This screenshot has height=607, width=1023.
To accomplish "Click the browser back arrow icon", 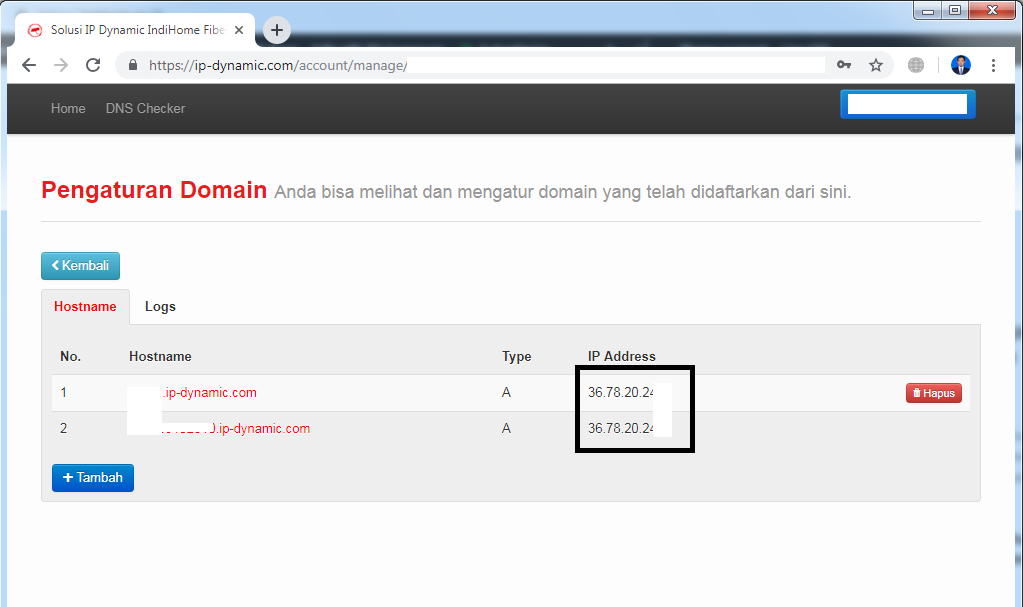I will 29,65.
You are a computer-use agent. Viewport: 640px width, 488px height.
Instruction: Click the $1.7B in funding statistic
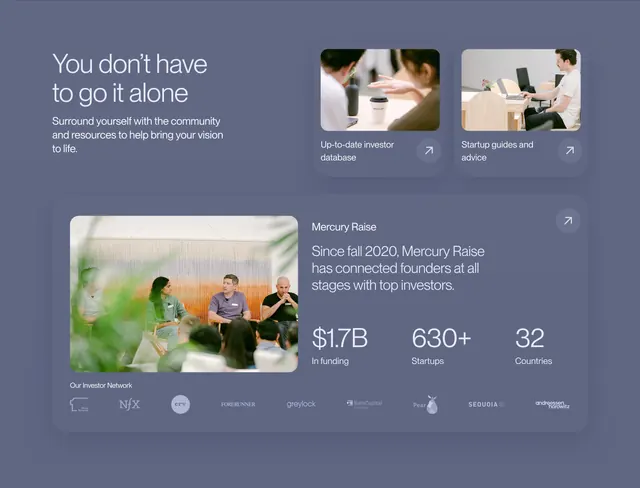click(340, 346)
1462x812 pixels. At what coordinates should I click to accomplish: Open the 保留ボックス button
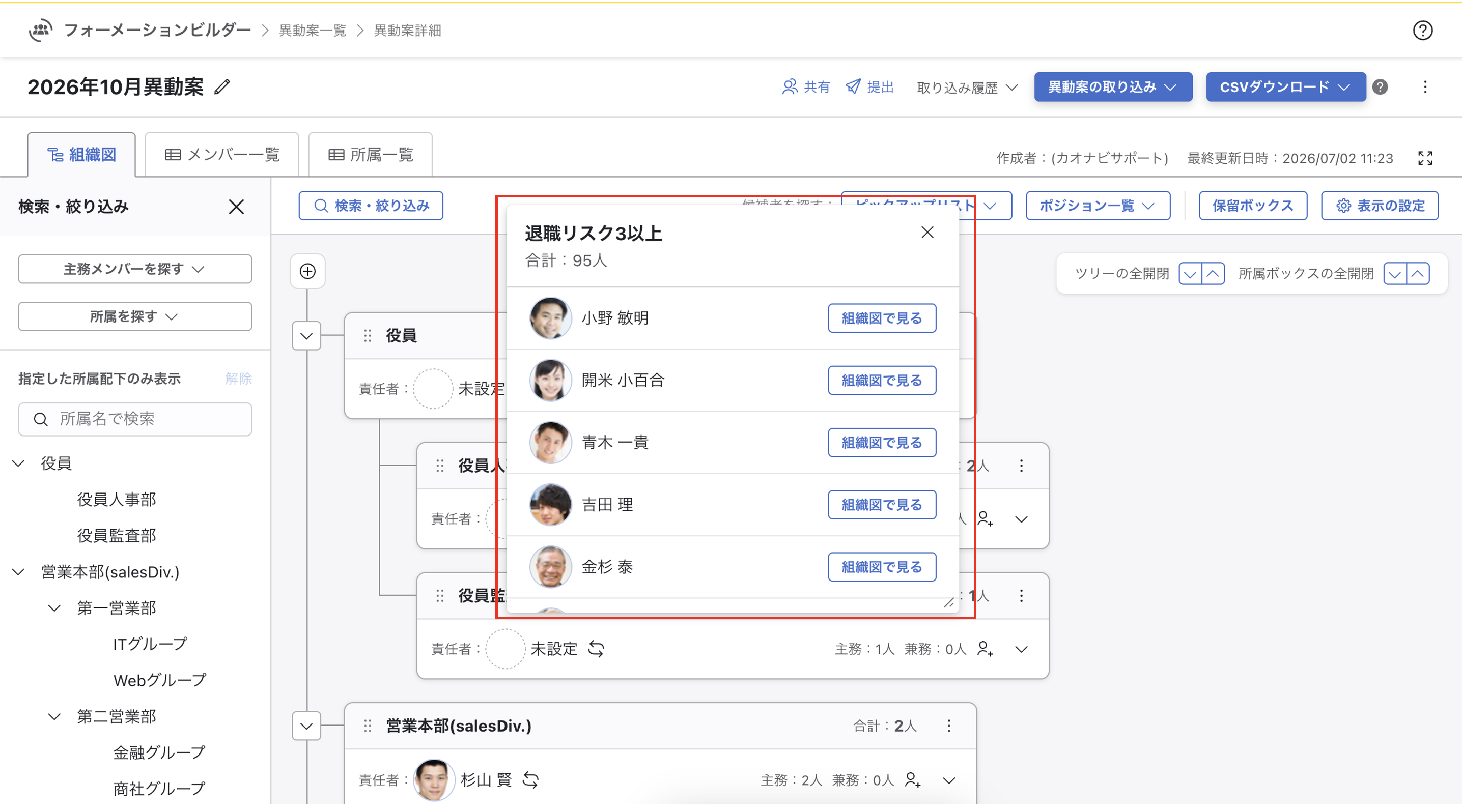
* * * * * * *
**Task statement**
Those lines above that contain the string "height" should be returned.

**Task output**
This screenshot has height=607, width=1023.
You are a computer-use agent. Viewport: 640px width, 488px height.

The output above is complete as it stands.